Corse et âmes

Toute ma vie a été bercée par la littérature, la poésie, et le théâtre. J'ai pris la plume très tôt, et bien que légère elle donna du poids à mes mots, qui devinrent des récits, des ... [+]

Image de Portez haut les couleurs ! - 2020

— Je vous préviens : dans deux semaines nous allons affronter les Lionnes de Nice pour la finale de la ligue des champions. Alors c'est terminé la charcuterie, les fromages, les fiadone et les canistrelli.
Désormais vous allez bouffer des pompes, de la gym et du Gr20 jusqu'à ce que mort s'ensuive !

La voix de Monsieur Giabanelli, appelé Giaba par l'équipe de Hand féminine de Bastia, les " Corsaires " résonnait jusque dans les montagnes du col de Teghime.

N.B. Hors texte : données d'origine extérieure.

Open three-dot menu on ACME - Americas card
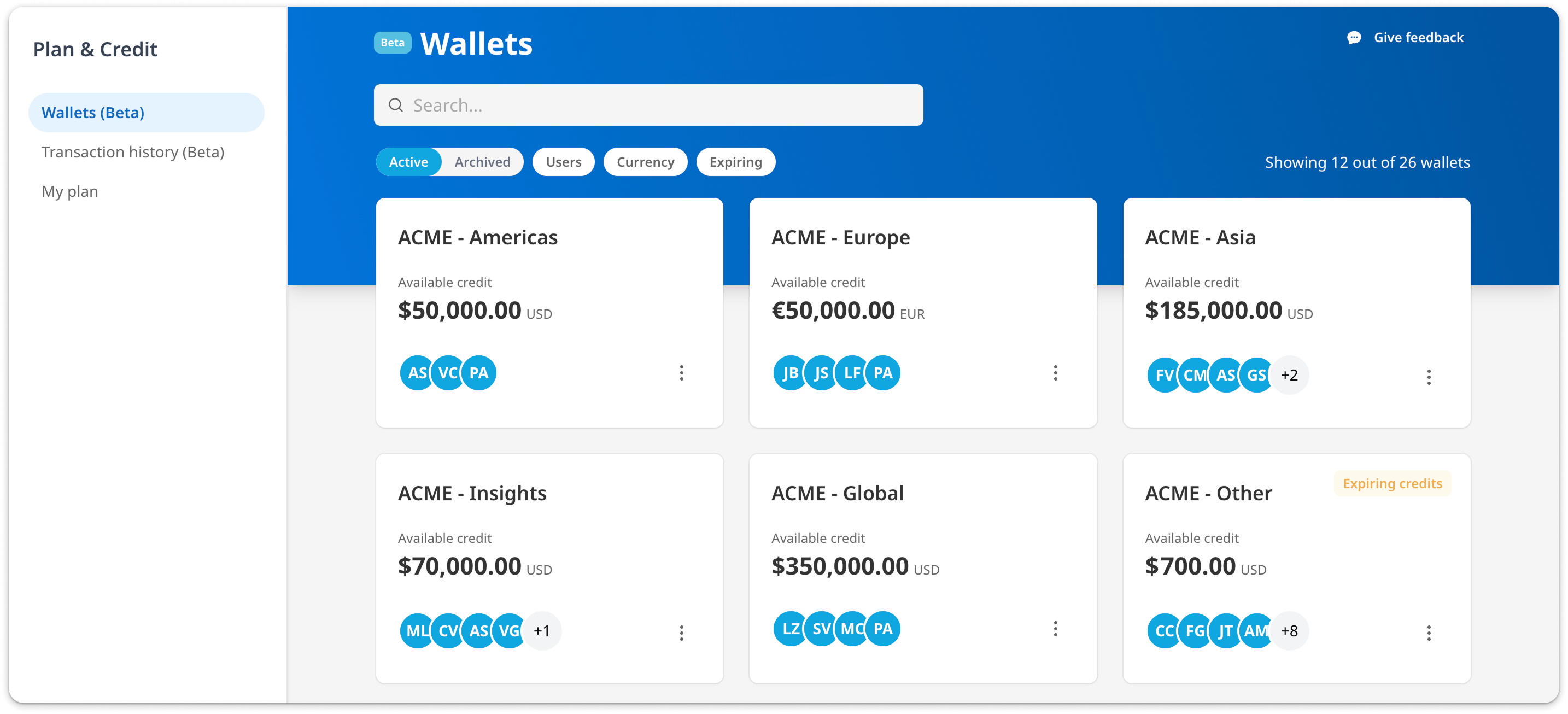1568x714 pixels. 681,373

— Tu crois qu'il plaisante ? s'inquiéta Janine.
— Qui a parlé ?
— C'est moi coach !
— Est-ce que j'ai une tête de comique ?
— Non coach !
— Alors tu vas me faire dix fois le tour du terrain en petite foulée, et que ça saute !
— Dix fois ? Le coach a perdu la tête ! On n'est pas en Corée du Nord !
— Laetitia, j'ai reconnu ta voix ! Merci pour ton intervention ! Les filles, vous allez toutes faire vingt fois le tour terrain, sauf toi Laetitia. Tu vas les regarder ! Elles te remercieront après.

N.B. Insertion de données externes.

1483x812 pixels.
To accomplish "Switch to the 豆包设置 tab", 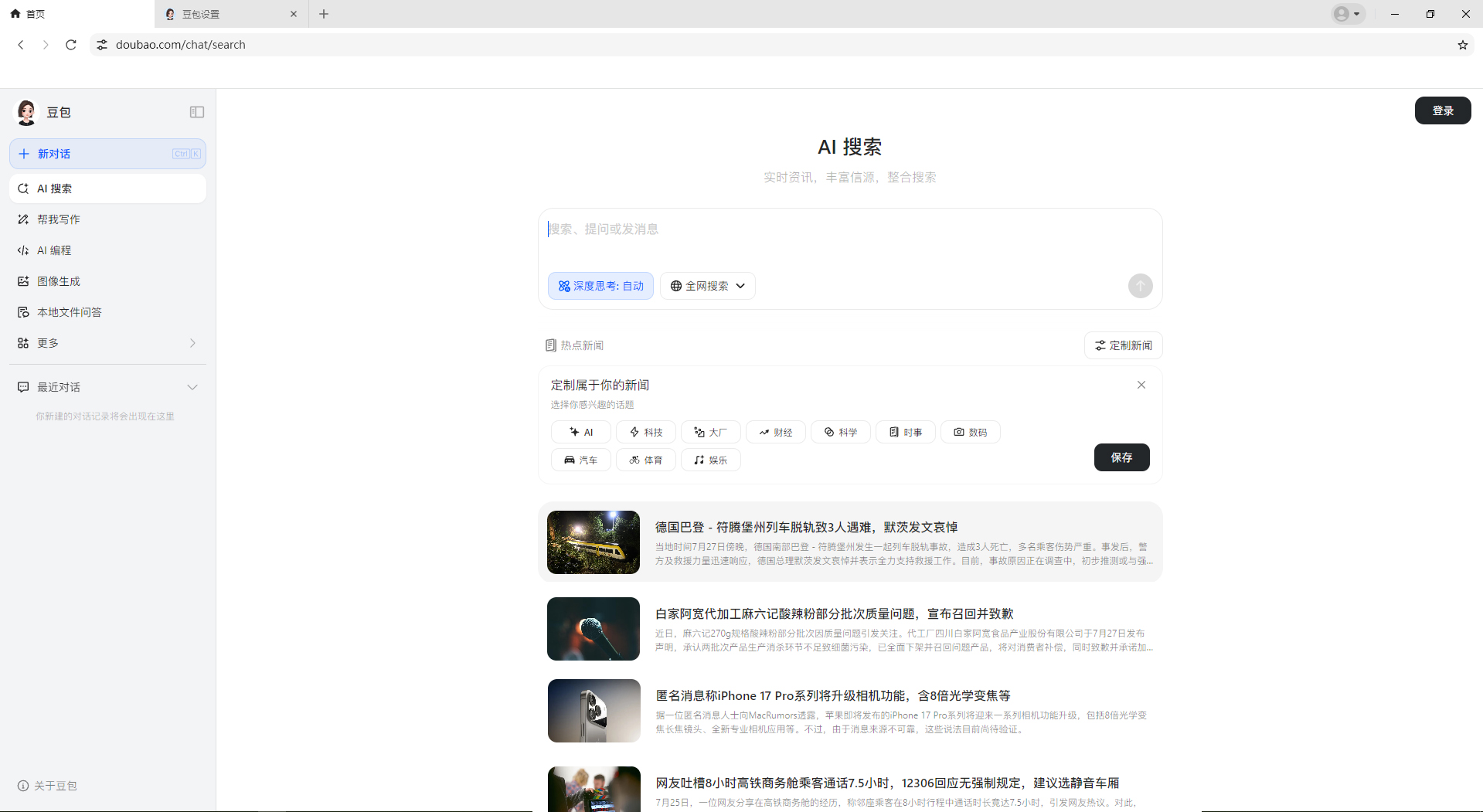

Giaba était sur les nerfs. La finale de ligue des champions de handball féminin tenait toute la Corse en haleine. C'était la première fois que "les Corsaires" se qualifiaient, et une telle chance ne se représenterait pas de sitôt. Alors pas question pour lui de baisser les bras. L'évènement faisait la une du journal télé " Via Stella ".
Sur le magnifique parcours du GR20, les odeurs du maquis embaumaient les narines : la chlorophylle, la terre humide, la bruyère, les arbousiers,le romarin. Les sept handballeuses ne sentaient plus la fatigue, dopées par l'idée de la victoire. Les paysages magnifiques s'offraient à leurs yeux de Conca en passant par les aiguilles de Bavella.

Nice. Salle de sport de l'Arena :

Les Lionnes s'entraînaient d'arrache-pied. Tony, dit Toto, leur entraîneur, ne ménageait pas ses efforts :

— Juju, purée ouvre les yeux ! Passe à Nath, passe à Nath punaise, tire ! Yes !
Des deux côtés de la méditerranée, la rudesse de l'entraînement n'épargnait personne.

J -6 : Ajaccio :

Les Corsaires attendaient, sur le quai de la gare, le train pour Ajaccio. Elles y sont attendues pour disputer un match amical contre l'équipe des tornades rouges. Le score fut sans appel, 21 à 2 pour les Bastiaises. Elles ont pourtant joué
" mollo " pour ne pas risquer de se blesser avant le match décisif.

J -5 : Le coach redéfinit l 'équipe :

Les filles, par le passé vous avez déjà affronté les Lionnes. Elles vous connaissent par cœur, elles ont étudié tous vos matchs à la loupe. Nous devons les surprendre et les déstabiliser. Nous allons réorganiser l'équipe :

— Janine, désormais tu passes demi-centre.
— Quoi mais...
— Laetitia, du deviens ailier droit.
— Mais coach vous...
— Vos gueules les mouettes ! Michèle, tu es goal.
— Giaba, j'ai jamais ...
— Camélia, ailier gauche, Anna arrière droit, Sophie arrière gauche, et Alexandra, pivot, et n'ouvrez pas vos gueules sauf pour dire «  merci chef ! » Si vous voulez cette foutue victoire, c'est comme ça que vous l'aurez, allez ouste, direction le gymnase en petites foulées !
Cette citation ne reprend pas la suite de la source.